La loi de finances spéciale : un service minimum pour que le pays ne fasse pas défaut
Qui dit Noël dit aujourd’hui loi de finances spéciale. Les députés et les sénateurs n’ont pas réussi à se mettre d’accord sur le projet de loi de finances pour 2026, Aussi, dans l’attente d’un budget en bonne et due forme. ils ont voté mardi dernier un texte d’urgence destiné à assurer en début d’année « la continuité de la vie nationale » et le « fonctionnement des services publics ».
Une loi minimaliste avec au menu, trois articles qui permettront à l’Etat :
- de percevoir les impôts existants, . Cela s’applique aux impôts qui alimentent les recettes de l’État mais aussi aux « impositions de toutes natures affectées à d’autres personnes morales », en l’occurrence l’Union européenne et les collectivités territoriales. Par contre la modification du barème de l’impôt sur le revenu (considérée comme une disposition nouvelle) ne figure pas dans cette loi.
- de reconduire les prélèvements sur les recettes de l’Etat (au profit notamment des collectivités)
- d’emprunter.
Les services votés
Le gouvernement va en suivant prendre un décret dit « des services votés ». Il s’agit d’un texte qui mettra des crédits à disposition des ministères pour leur permettre de fonctionner à compter du 1er janvier 2026. Seules pourront toutefois être engagées les dépenses jugées « indispensables pour poursuivre l’exécution des services publics », le tout dans la limite des crédits votés pour 2025.
Conséquences potentielles d’une trop longue absence de budget : l’arrêt des « investissements nouveaux » notamment au profit des armées, la suspension de « dépenses discrétionnaires » comme MaPrimeRénov’, l’absence de fonds d’urgence pour les viticulteurs ou de nouveaux dispositifs d’accompagnement pour les agriculteurs.
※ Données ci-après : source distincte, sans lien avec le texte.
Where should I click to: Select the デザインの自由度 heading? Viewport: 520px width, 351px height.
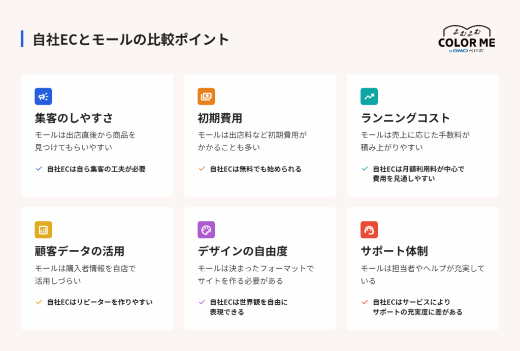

Suspendus également les recrutements supplémentaires prévus en particulier à la justice et à l’intérieur.
Plus près de notre prote feuille pour les personnes concernées – Tous les dossiers ma prim’Renov qui ont été acceptés en 2025 seront bien payés (parce que déjà engagés). Par contre le guichet du dispositif lui sera suspendu au 1ᵉʳ janvier en attendant que le budget 2026 soit voté.